• _YOUR TASK_: I need all of the entries printed exactly.

• _SUPPLIED MATERIAL_:
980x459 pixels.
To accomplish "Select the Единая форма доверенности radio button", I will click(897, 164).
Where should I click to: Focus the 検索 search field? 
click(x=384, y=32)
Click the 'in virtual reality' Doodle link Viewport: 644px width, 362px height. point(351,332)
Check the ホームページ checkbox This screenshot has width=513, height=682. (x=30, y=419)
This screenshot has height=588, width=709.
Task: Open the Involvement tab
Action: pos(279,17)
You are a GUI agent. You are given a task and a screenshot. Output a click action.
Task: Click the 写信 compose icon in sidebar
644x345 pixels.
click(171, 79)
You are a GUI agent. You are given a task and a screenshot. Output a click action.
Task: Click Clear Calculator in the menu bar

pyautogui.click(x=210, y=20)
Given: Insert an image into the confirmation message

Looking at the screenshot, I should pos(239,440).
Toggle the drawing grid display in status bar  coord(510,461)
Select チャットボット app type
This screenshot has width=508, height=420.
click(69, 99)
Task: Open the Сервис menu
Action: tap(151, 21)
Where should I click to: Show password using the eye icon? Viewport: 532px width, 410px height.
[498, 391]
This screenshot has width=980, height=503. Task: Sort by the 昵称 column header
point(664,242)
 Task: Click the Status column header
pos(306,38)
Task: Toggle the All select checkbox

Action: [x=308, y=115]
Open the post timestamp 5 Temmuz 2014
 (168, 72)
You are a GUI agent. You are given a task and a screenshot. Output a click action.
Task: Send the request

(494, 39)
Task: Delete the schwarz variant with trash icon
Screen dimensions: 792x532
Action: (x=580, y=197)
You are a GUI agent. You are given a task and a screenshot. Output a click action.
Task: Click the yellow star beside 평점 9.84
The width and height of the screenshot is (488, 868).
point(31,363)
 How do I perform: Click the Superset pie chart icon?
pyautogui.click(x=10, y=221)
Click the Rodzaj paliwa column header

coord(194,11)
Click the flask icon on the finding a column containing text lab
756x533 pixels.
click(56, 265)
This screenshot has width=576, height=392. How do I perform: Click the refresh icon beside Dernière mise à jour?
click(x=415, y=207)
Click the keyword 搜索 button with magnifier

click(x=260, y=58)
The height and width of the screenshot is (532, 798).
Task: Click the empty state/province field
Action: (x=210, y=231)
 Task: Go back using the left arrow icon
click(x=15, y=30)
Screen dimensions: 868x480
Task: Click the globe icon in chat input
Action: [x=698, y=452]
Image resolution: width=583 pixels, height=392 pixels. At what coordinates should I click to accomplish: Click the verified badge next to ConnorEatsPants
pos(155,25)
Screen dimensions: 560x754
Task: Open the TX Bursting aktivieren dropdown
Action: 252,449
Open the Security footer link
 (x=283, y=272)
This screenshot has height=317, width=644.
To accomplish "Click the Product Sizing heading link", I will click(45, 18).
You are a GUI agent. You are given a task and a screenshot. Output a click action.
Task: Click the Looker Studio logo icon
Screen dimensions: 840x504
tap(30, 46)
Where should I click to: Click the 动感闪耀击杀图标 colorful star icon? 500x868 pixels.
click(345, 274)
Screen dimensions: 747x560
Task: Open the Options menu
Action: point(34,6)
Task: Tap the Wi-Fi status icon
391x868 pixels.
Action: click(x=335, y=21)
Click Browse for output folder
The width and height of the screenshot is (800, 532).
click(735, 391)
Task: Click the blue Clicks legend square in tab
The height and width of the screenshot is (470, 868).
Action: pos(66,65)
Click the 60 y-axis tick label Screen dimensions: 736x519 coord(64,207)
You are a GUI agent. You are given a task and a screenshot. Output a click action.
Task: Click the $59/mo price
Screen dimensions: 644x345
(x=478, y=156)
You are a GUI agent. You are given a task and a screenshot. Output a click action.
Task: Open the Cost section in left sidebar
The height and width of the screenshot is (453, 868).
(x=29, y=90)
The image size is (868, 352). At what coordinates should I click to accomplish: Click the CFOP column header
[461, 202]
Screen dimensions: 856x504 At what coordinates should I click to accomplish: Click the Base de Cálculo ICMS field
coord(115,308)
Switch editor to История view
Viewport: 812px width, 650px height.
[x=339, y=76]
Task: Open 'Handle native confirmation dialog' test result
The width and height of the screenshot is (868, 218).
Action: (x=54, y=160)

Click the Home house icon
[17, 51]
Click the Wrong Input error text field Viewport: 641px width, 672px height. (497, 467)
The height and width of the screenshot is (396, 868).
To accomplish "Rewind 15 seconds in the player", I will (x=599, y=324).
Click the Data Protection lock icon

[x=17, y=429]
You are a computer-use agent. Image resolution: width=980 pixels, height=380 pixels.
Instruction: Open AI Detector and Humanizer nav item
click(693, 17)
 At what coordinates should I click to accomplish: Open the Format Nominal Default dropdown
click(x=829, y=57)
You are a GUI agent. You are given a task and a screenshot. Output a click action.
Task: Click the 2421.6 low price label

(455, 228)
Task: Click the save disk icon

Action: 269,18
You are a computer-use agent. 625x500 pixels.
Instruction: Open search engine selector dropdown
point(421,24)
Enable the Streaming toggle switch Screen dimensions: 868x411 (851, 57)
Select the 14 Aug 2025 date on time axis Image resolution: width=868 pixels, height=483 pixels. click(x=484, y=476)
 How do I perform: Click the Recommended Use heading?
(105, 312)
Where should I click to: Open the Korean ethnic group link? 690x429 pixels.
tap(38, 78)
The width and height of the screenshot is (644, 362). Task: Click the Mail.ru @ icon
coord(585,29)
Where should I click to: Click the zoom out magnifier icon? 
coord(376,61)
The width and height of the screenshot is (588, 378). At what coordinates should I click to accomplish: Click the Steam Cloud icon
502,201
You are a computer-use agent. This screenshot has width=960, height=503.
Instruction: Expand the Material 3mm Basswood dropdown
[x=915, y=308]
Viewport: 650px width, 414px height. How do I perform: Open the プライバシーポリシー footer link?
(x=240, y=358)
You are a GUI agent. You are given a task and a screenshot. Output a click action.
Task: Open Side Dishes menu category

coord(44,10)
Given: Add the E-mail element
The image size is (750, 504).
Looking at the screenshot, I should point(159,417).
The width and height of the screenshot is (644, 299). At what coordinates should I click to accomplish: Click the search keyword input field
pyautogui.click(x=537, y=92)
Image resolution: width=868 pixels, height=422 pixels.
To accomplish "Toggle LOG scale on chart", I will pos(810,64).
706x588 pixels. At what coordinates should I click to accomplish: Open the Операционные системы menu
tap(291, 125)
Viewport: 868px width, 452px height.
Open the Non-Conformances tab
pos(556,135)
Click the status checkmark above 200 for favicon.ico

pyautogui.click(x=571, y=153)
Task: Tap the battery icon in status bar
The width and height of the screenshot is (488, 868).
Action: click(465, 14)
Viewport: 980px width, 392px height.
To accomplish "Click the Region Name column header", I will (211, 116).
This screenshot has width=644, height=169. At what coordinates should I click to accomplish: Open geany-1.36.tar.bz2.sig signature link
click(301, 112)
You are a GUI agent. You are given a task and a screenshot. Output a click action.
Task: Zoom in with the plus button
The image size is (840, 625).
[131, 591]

• _ANSWER BOX_:
980x459 pixels.
To accomplish "Select the Единая форма доверенности radio button", I will click(897, 164).
Where should I click to: Focus the 検索 search field? 
click(x=384, y=32)
Click the 'in virtual reality' Doodle link Viewport: 644px width, 362px height. point(351,332)
Check the ホームページ checkbox This screenshot has width=513, height=682. (x=30, y=419)
This screenshot has height=588, width=709.
Task: Open the Involvement tab
Action: pos(279,17)
You are a GUI agent. You are given a task and a screenshot. Output a click action.
Task: Click the 写信 compose icon in sidebar
644x345 pixels.
click(171, 79)
You are a GUI agent. You are given a task and a screenshot. Output a click action.
Task: Click Clear Calculator in the menu bar

pyautogui.click(x=210, y=20)
Given: Insert an image into the confirmation message

Looking at the screenshot, I should pos(239,440).
Toggle the drawing grid display in status bar  coord(510,461)
Select チャットボット app type
This screenshot has width=508, height=420.
click(69, 99)
Task: Open the Сервис menu
Action: tap(151, 21)
Where should I click to: Show password using the eye icon? Viewport: 532px width, 410px height.
[498, 391]
This screenshot has width=980, height=503. Task: Sort by the 昵称 column header
point(664,242)
 Task: Click the Status column header
pos(306,38)
Task: Toggle the All select checkbox

Action: [x=308, y=115]
Open the post timestamp 5 Temmuz 2014
 (168, 72)
You are a GUI agent. You are given a task and a screenshot. Output a click action.
Task: Send the request

(494, 39)
Task: Delete the schwarz variant with trash icon
Screen dimensions: 792x532
Action: (x=580, y=197)
You are a GUI agent. You are given a task and a screenshot. Output a click action.
Task: Click the yellow star beside 평점 9.84
The width and height of the screenshot is (488, 868).
point(31,363)
 How do I perform: Click the Superset pie chart icon?
pyautogui.click(x=10, y=221)
Click the Rodzaj paliwa column header

coord(194,11)
Click the flask icon on the finding a column containing text lab
756x533 pixels.
click(56, 265)
This screenshot has width=576, height=392. How do I perform: Click the refresh icon beside Dernière mise à jour?
click(x=415, y=207)
Click the keyword 搜索 button with magnifier

click(x=260, y=58)
The height and width of the screenshot is (532, 798).
Task: Click the empty state/province field
Action: (x=210, y=231)
 Task: Go back using the left arrow icon
click(x=15, y=30)
Screen dimensions: 868x480
Task: Click the globe icon in chat input
Action: [x=698, y=452]
Image resolution: width=583 pixels, height=392 pixels. At what coordinates should I click to accomplish: Click the verified badge next to ConnorEatsPants
pos(155,25)
Screen dimensions: 560x754
Task: Open the TX Bursting aktivieren dropdown
Action: 252,449
Open the Security footer link
 (x=283, y=272)
This screenshot has height=317, width=644.
To accomplish "Click the Product Sizing heading link", I will click(45, 18).
You are a GUI agent. You are given a task and a screenshot. Output a click action.
Task: Click the Looker Studio logo icon
Screen dimensions: 840x504
tap(30, 46)
Where should I click to: Click the 动感闪耀击杀图标 colorful star icon? 500x868 pixels.
click(345, 274)
Screen dimensions: 747x560
Task: Open the Options menu
Action: point(34,6)
Task: Tap the Wi-Fi status icon
391x868 pixels.
Action: click(x=335, y=21)
Click Browse for output folder
The width and height of the screenshot is (800, 532).
click(735, 391)
Task: Click the blue Clicks legend square in tab
The height and width of the screenshot is (470, 868).
Action: pos(66,65)
Click the 60 y-axis tick label Screen dimensions: 736x519 coord(64,207)
You are a GUI agent. You are given a task and a screenshot. Output a click action.
Task: Click the $59/mo price
Screen dimensions: 644x345
(x=478, y=156)
You are a GUI agent. You are given a task and a screenshot. Output a click action.
Task: Open the Cost section in left sidebar
The height and width of the screenshot is (453, 868).
(x=29, y=90)
The image size is (868, 352). At what coordinates should I click to accomplish: Click the CFOP column header
[461, 202]
Screen dimensions: 856x504 At what coordinates should I click to accomplish: Click the Base de Cálculo ICMS field
coord(115,308)
Switch editor to История view
Viewport: 812px width, 650px height.
[x=339, y=76]
Task: Open 'Handle native confirmation dialog' test result
The width and height of the screenshot is (868, 218).
Action: (x=54, y=160)

Click the Home house icon
[17, 51]
Click the Wrong Input error text field Viewport: 641px width, 672px height. (497, 467)
The height and width of the screenshot is (396, 868).
To accomplish "Rewind 15 seconds in the player", I will (x=599, y=324).
Click the Data Protection lock icon

[x=17, y=429]
You are a computer-use agent. Image resolution: width=980 pixels, height=380 pixels.
Instruction: Open AI Detector and Humanizer nav item
click(693, 17)
 At what coordinates should I click to accomplish: Open the Format Nominal Default dropdown
click(x=829, y=57)
You are a GUI agent. You are given a task and a screenshot. Output a click action.
Task: Click the 2421.6 low price label

(455, 228)
Task: Click the save disk icon

Action: 269,18
You are a computer-use agent. 625x500 pixels.
Instruction: Open search engine selector dropdown
point(421,24)
Enable the Streaming toggle switch Screen dimensions: 868x411 (851, 57)
Select the 14 Aug 2025 date on time axis Image resolution: width=868 pixels, height=483 pixels. click(x=484, y=476)
 How do I perform: Click the Recommended Use heading?
(105, 312)
Where should I click to: Open the Korean ethnic group link? 690x429 pixels.
tap(38, 78)
The width and height of the screenshot is (644, 362). Task: Click the Mail.ru @ icon
coord(585,29)
Where should I click to: Click the zoom out magnifier icon? 
coord(376,61)
The width and height of the screenshot is (588, 378). At what coordinates should I click to accomplish: Click the Steam Cloud icon
502,201
You are a computer-use agent. This screenshot has width=960, height=503.
Instruction: Expand the Material 3mm Basswood dropdown
[x=915, y=308]
Viewport: 650px width, 414px height. How do I perform: Open the プライバシーポリシー footer link?
(x=240, y=358)
You are a GUI agent. You are given a task and a screenshot. Output a click action.
Task: Open Side Dishes menu category

coord(44,10)
Given: Add the E-mail element
The image size is (750, 504).
Looking at the screenshot, I should point(159,417).
The width and height of the screenshot is (644, 299). At what coordinates should I click to accomplish: Click the search keyword input field
pyautogui.click(x=537, y=92)
Image resolution: width=868 pixels, height=422 pixels.
To accomplish "Toggle LOG scale on chart", I will pos(810,64).
706x588 pixels. At what coordinates should I click to accomplish: Open the Операционные системы menu
tap(291, 125)
Viewport: 868px width, 452px height.
Open the Non-Conformances tab
pos(556,135)
Click the status checkmark above 200 for favicon.ico

pyautogui.click(x=571, y=153)
Task: Tap the battery icon in status bar
The width and height of the screenshot is (488, 868).
Action: click(465, 14)
Viewport: 980px width, 392px height.
To accomplish "Click the Region Name column header", I will (211, 116).
This screenshot has width=644, height=169. At what coordinates should I click to accomplish: Open geany-1.36.tar.bz2.sig signature link
click(301, 112)
You are a GUI agent. You are given a task and a screenshot. Output a click action.
Task: Zoom in with the plus button
The image size is (840, 625).
[131, 591]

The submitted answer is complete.